*What is being asked*
Having located "The image size is (567, 508)." in the listing below, write out its line and every following line exactly, last line included, without the pictures.
··· Records for this exercise
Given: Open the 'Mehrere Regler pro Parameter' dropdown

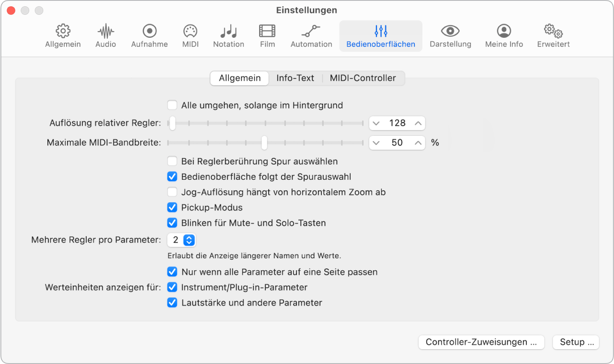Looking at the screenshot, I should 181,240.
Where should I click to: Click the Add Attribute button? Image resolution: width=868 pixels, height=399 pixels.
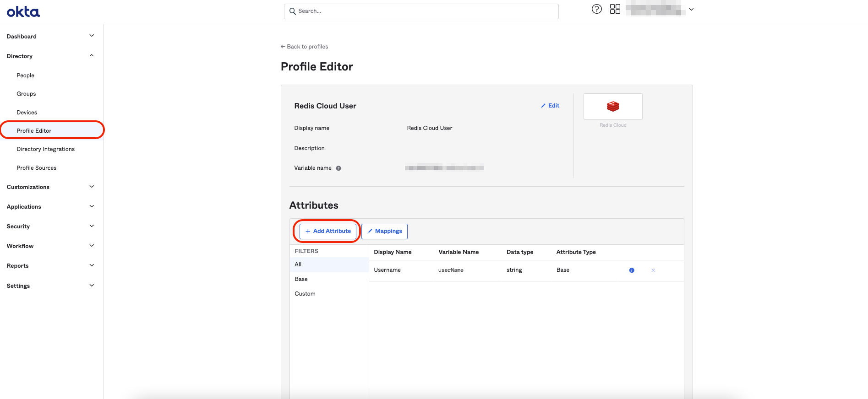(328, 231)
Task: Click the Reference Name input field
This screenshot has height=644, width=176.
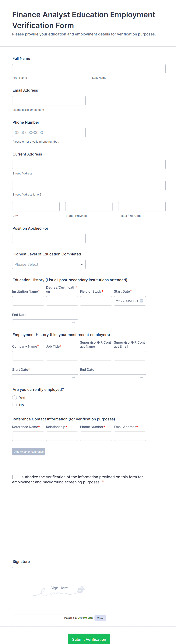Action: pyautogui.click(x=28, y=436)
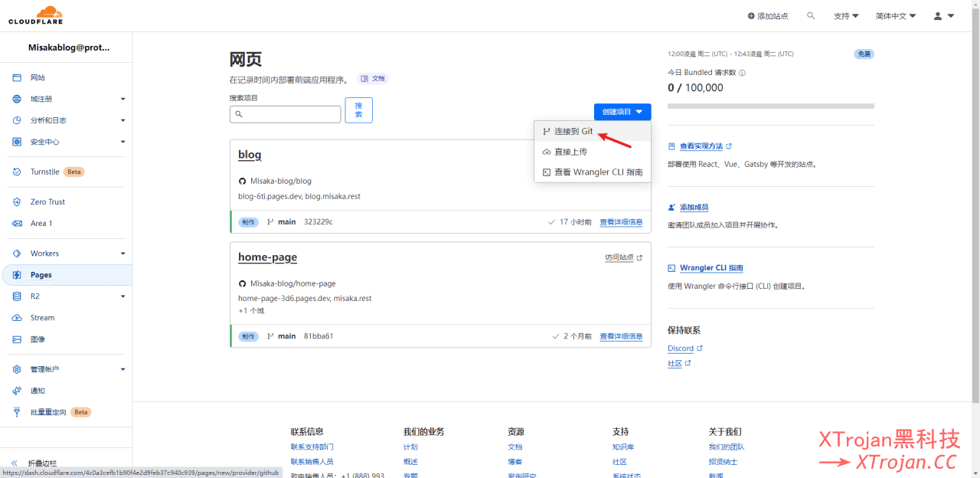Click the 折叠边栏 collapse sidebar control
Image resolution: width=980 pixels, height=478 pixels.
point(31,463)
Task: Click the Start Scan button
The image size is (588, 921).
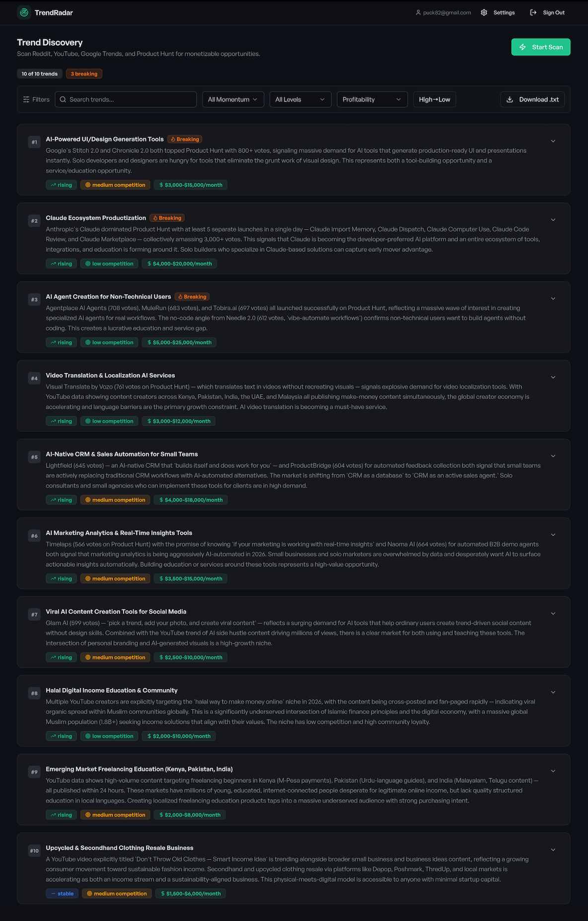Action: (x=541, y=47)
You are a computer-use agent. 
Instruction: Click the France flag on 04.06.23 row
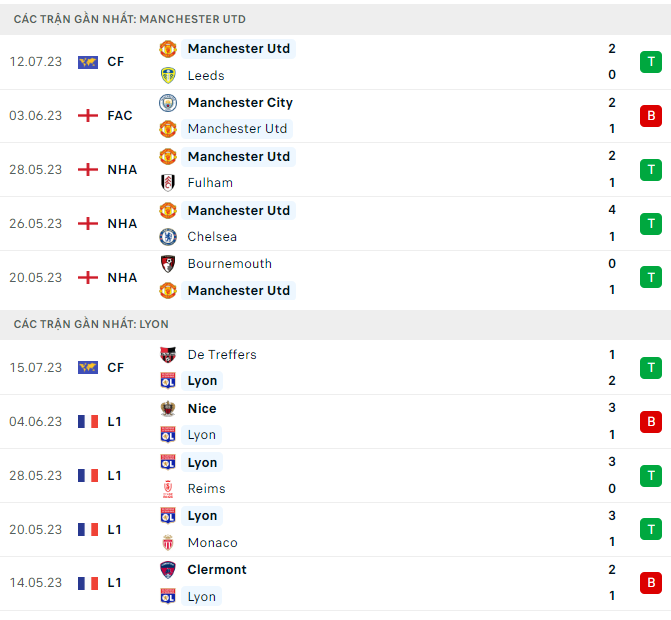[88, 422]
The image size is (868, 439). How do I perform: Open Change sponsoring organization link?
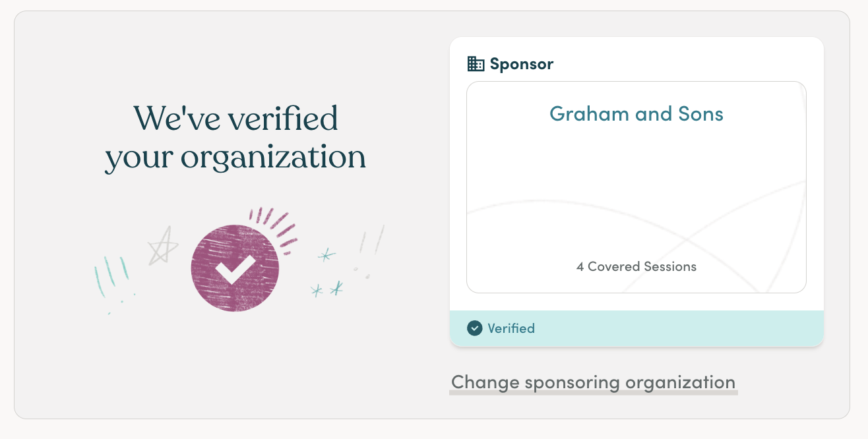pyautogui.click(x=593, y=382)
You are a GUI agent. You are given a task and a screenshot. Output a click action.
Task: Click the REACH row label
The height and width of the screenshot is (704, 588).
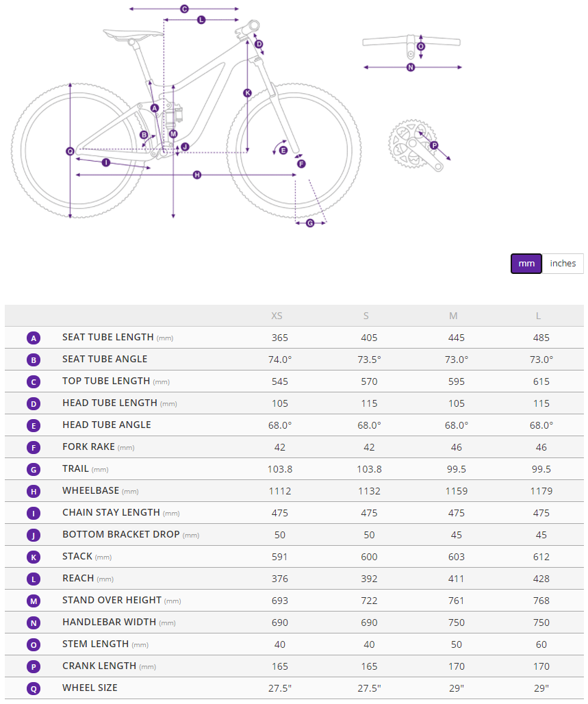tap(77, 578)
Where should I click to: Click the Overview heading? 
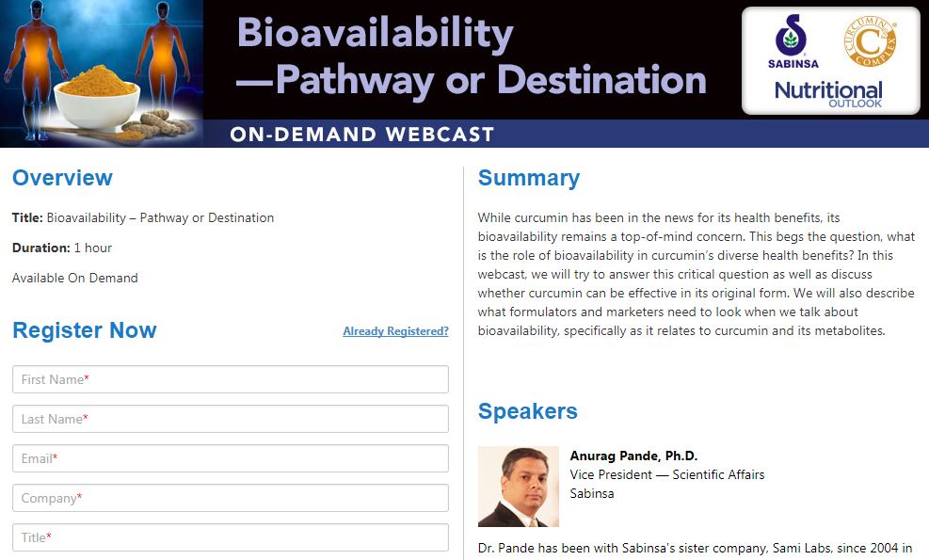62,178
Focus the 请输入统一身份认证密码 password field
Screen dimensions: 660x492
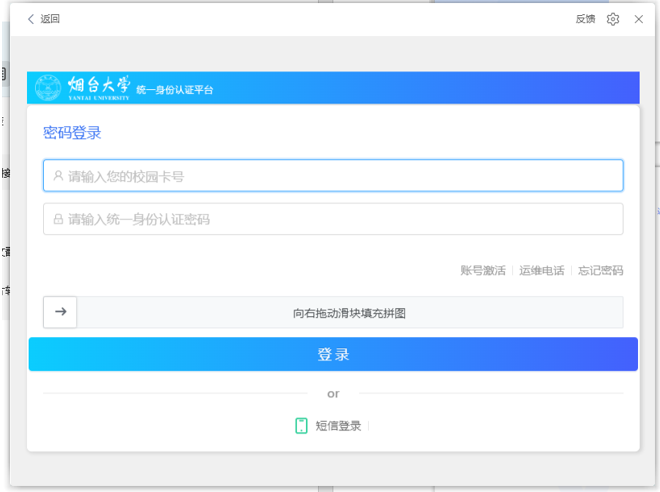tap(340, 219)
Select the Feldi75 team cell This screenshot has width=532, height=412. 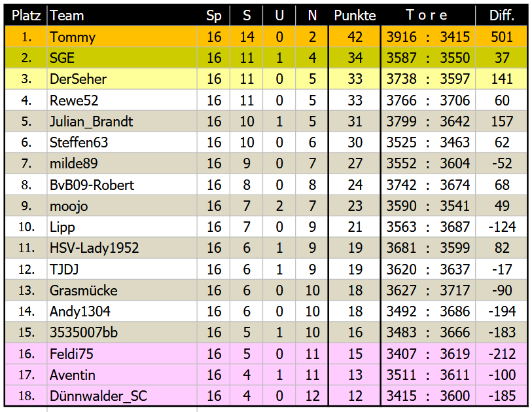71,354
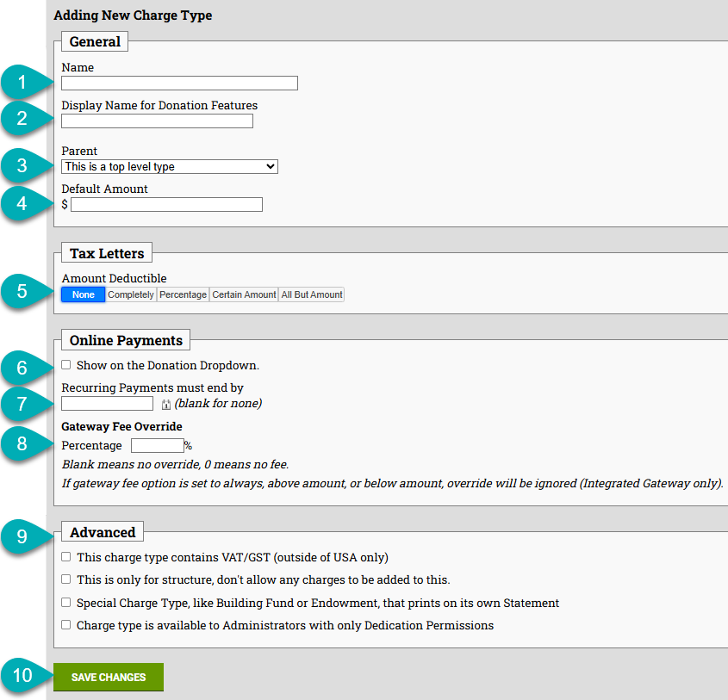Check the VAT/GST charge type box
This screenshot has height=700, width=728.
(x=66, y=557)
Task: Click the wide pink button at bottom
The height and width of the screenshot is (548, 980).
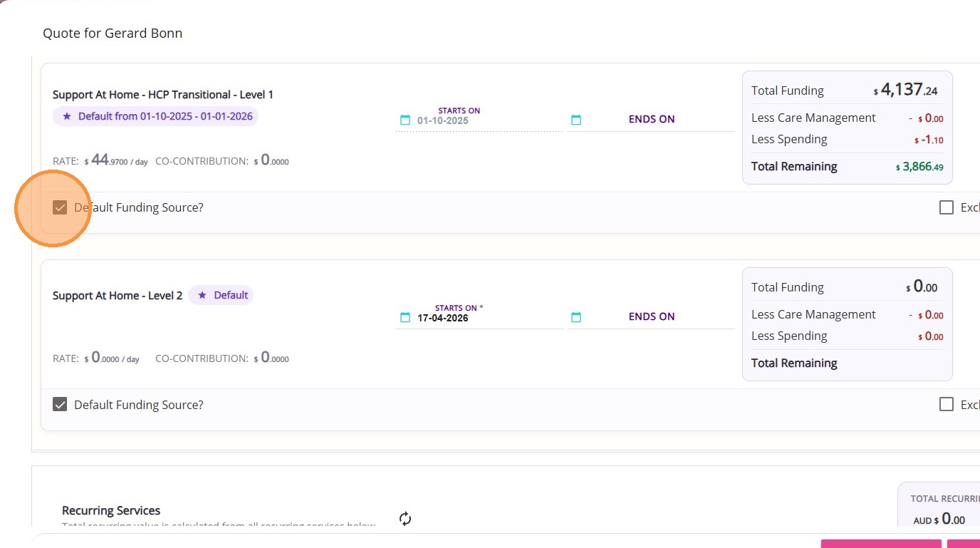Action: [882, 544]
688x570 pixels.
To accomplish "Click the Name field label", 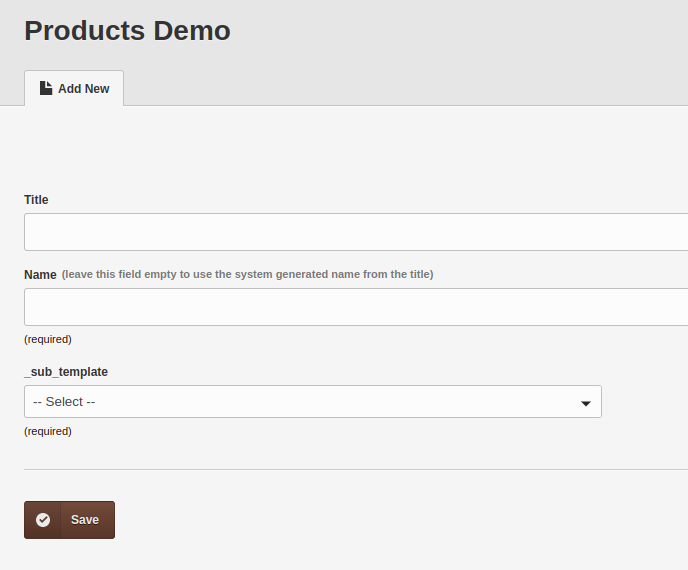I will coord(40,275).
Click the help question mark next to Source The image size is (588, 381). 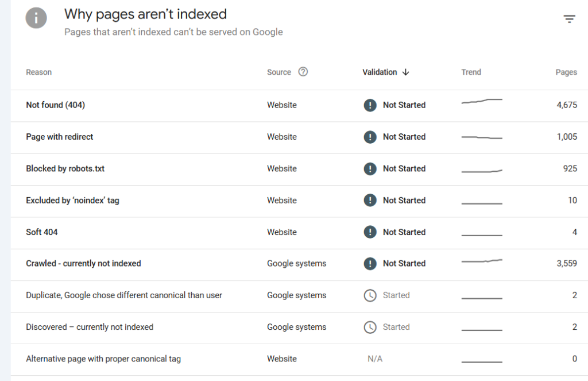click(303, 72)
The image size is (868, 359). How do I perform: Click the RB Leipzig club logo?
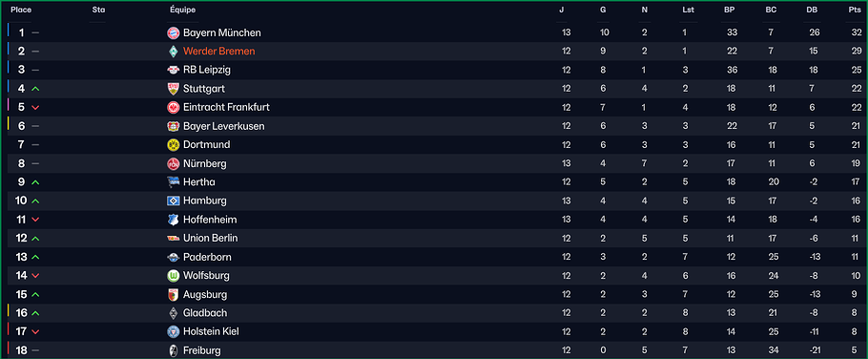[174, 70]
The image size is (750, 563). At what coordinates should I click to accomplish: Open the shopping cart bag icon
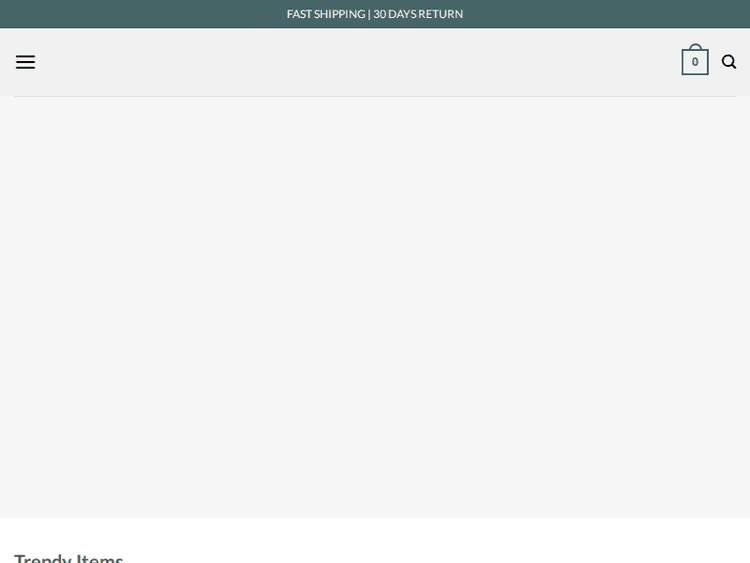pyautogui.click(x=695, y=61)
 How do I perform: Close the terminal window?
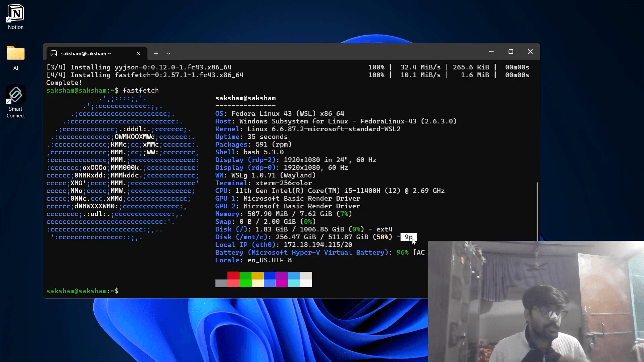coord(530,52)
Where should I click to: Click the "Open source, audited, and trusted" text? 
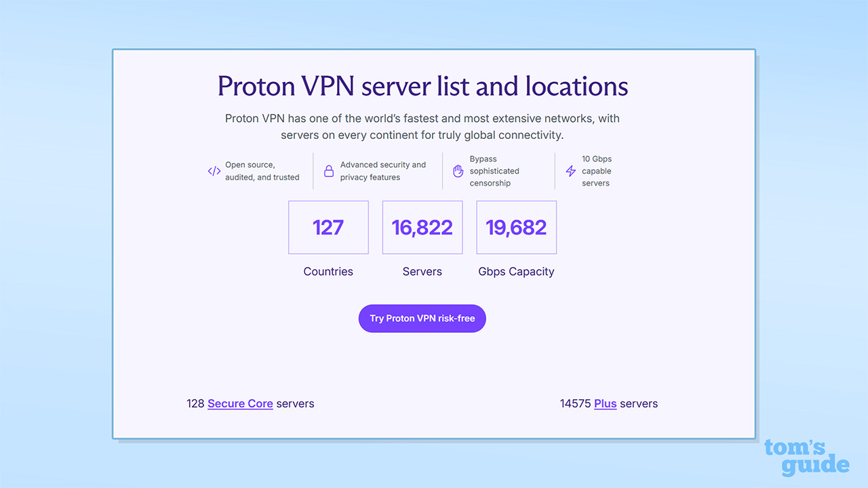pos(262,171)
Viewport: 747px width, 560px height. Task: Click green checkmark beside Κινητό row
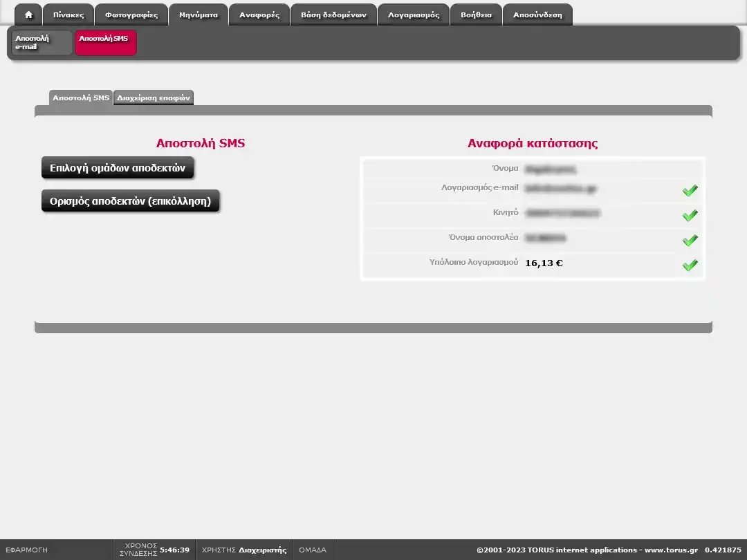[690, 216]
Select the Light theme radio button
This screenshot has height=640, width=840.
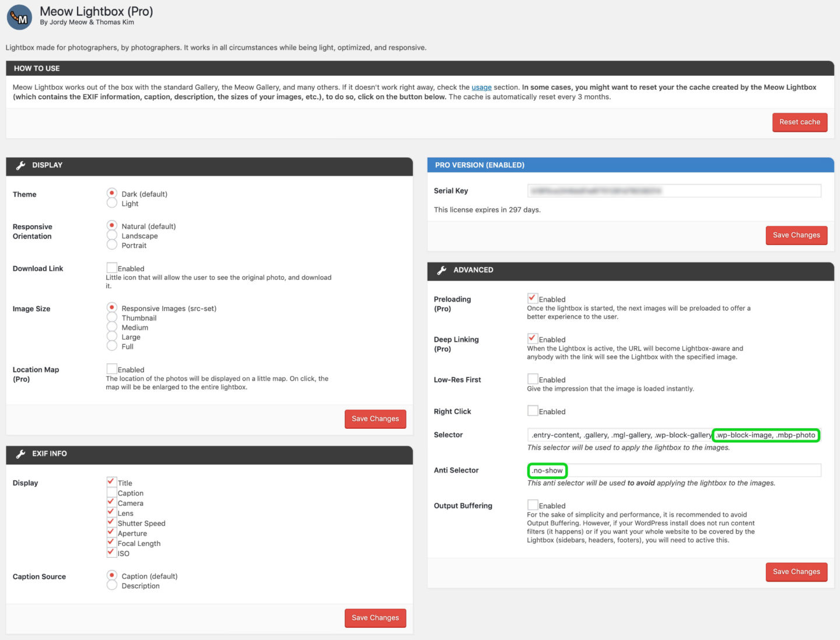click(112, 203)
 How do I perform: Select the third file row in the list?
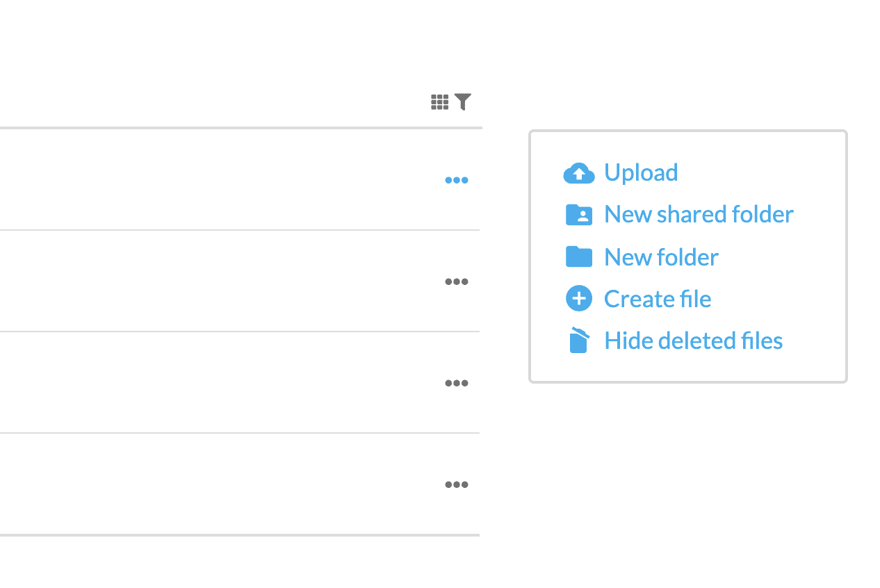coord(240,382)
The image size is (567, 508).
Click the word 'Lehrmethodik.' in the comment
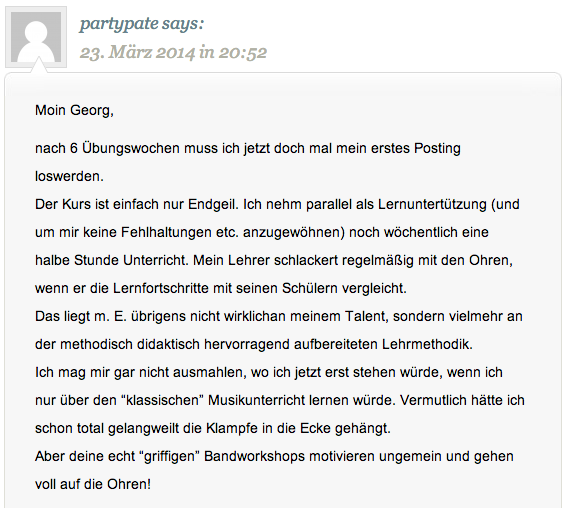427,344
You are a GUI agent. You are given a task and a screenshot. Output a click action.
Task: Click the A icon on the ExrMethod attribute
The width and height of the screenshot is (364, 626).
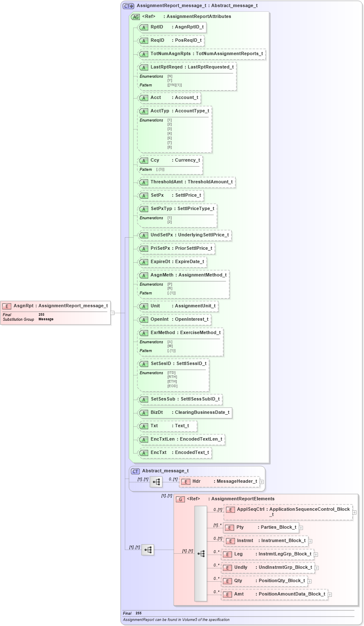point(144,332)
······
*Task solution*
The image size is (567, 508).
Click the word 'Lehrmethodik.' in the comment
427,344
You are a GUI agent. You are given a task and a screenshot. Output a click action.
Task: Click the A icon on the ExrMethod attribute
The width and height of the screenshot is (364, 626).
point(144,332)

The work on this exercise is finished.